* _Exercise inputs_
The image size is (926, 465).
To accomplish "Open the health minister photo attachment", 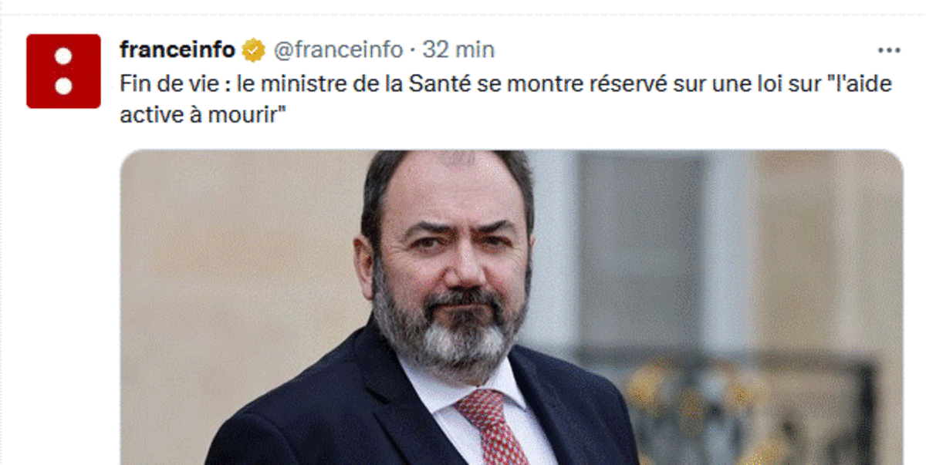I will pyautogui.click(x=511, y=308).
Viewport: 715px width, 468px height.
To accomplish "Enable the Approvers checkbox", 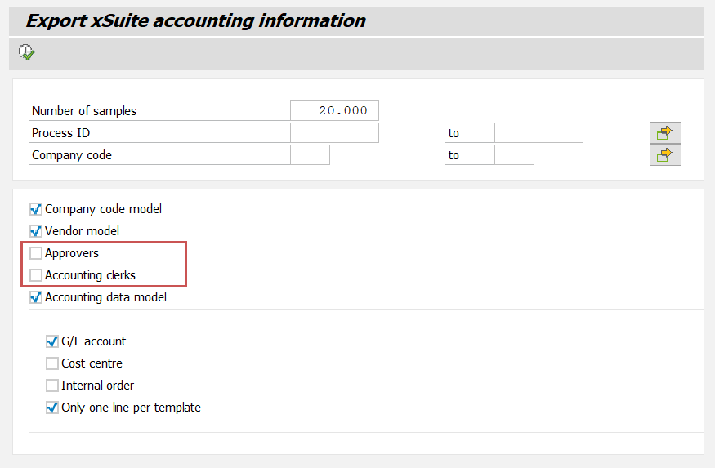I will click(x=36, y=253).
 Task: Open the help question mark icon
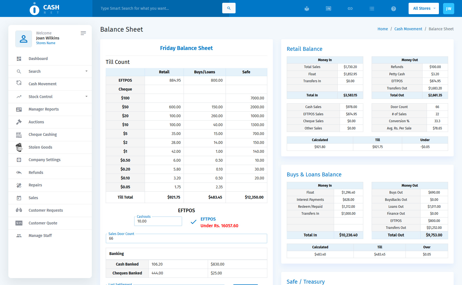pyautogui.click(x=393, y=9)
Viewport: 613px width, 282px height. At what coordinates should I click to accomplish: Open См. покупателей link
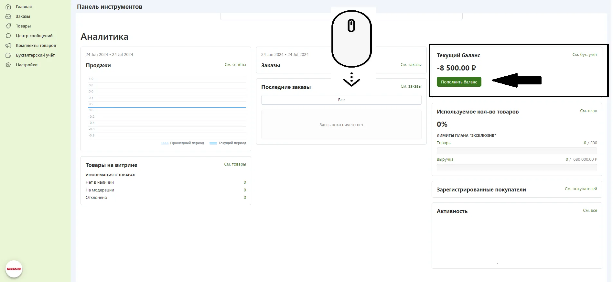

* _Assigned task_
Work out how many lines in the entries contain the string "width", then reply with that number and nothing more.

* _Answer space_
2